Take the line containing "Task: Select the 5D chart range" through the last line of the data and retype those lines exactly. Pictures do not belong in the copy.

Given data —

BEGIN

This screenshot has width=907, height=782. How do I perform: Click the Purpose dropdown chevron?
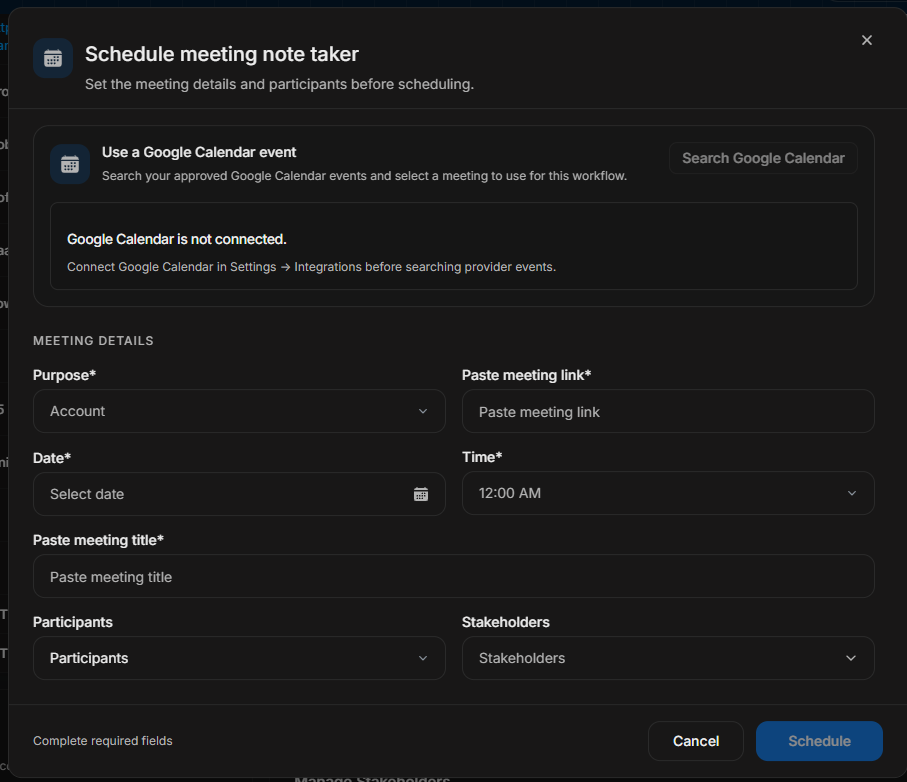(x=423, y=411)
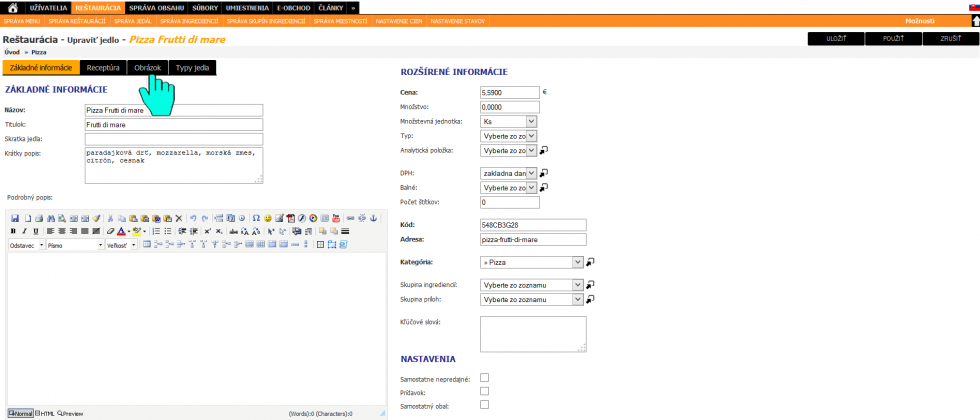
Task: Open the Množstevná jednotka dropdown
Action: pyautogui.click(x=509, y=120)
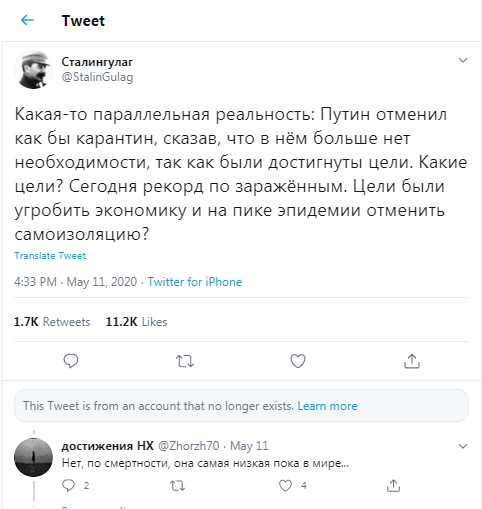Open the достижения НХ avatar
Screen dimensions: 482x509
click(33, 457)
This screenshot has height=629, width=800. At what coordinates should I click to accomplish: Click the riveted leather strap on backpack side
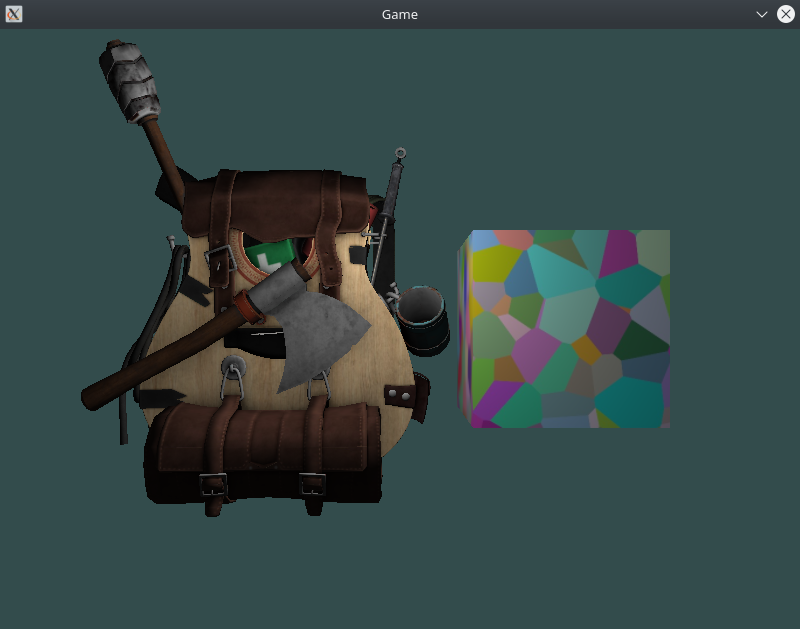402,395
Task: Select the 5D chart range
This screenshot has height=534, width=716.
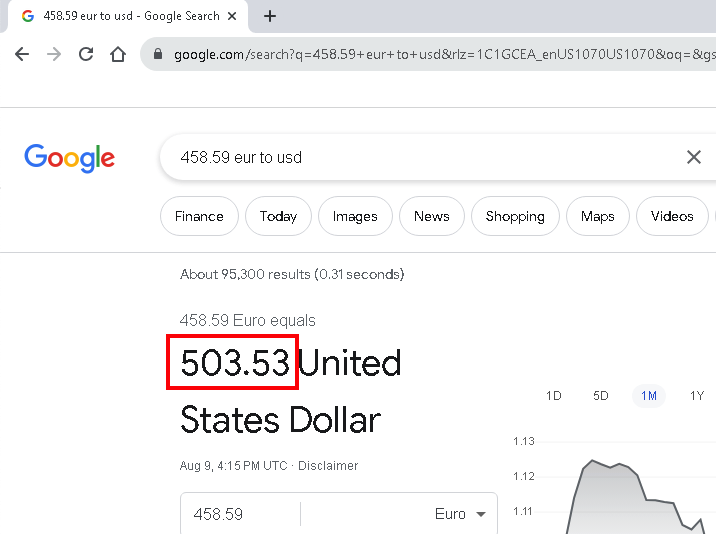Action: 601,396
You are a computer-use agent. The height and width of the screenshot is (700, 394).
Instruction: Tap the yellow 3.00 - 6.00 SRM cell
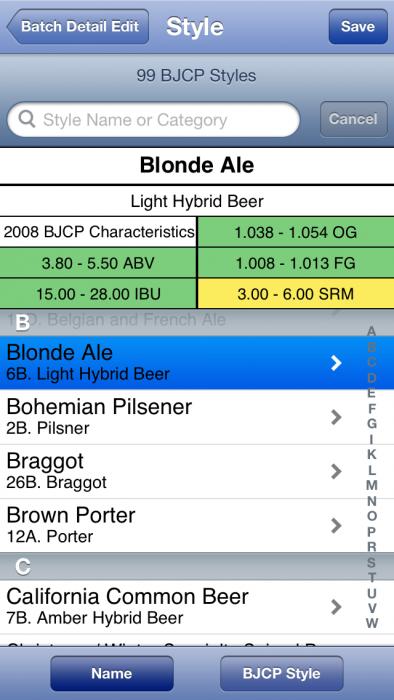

END

Task output —
Task: Select the 5D chart range
This screenshot has height=534, width=716.
Action: 601,396
You are a computer-use agent. The height and width of the screenshot is (700, 394).
Instruction: Tap the yellow 3.00 - 6.00 SRM cell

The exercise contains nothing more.